Should we have made an issue and have the coins taken out ?
 
A. Placing coins on the mouth or the eyes of the deceased would normally be understood as a pagan tradition known as Charon’s obol. Greek and Latin sources label the coin as an obol and explain that it is as a payment or bribe to Charon, the ferryman who conveys souls across the river that divides the world of the living from the world of the dead. (Wikipedia)
However we do find something similar in Maavar Yabok (Sifsei Tzedek 7: p. 57) that those who make hakofos around the kever before the burial, would place pieces of coins, silver and copper, representing the three parts of the neshama of the deceased, and then give them to the poor.
Gesher Hachaim (1: p. 135) quotes a similar minhag of placing seven coins or pieces of them on the abdomen of the deceased and then throwing them aside and away from the body, while reciting the posuk (Bereshis 25: 6) “Ulivnei Hapilagshim Ash er Leavrohom. (And to the sons of Abraham’s concubines, Abraham gave gifts, and he sent them away from his son.)” Shulchan Gavoha (Y.D. 3: 368: 5) quotes the tradition of the Saloniki Kehila, to throw four copper coins to the four cardinal points and away from the departed, as if giving to the spirits that may have been created by him their inheritance.
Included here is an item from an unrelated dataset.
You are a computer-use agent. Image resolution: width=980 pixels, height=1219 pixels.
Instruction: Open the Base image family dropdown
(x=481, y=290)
This is done to avoid those spirits following the deceased to the Olam Habah to collect their share.
Minhagei Yisroel (p. 62, 63) also quotes different Sephardic traditions in regards to coins.
Horav Shlomo Miller’s Shlit’a opinion is that people should follow the established traditions of their ancestors and their communities. It would be improper for an attending individual to pursue his own minhag on others, that may not maintain that tradition. However, if it did happen, then embarrassing someone publicly or creating a turmoil and uproar at a levaya should in principle be avoided.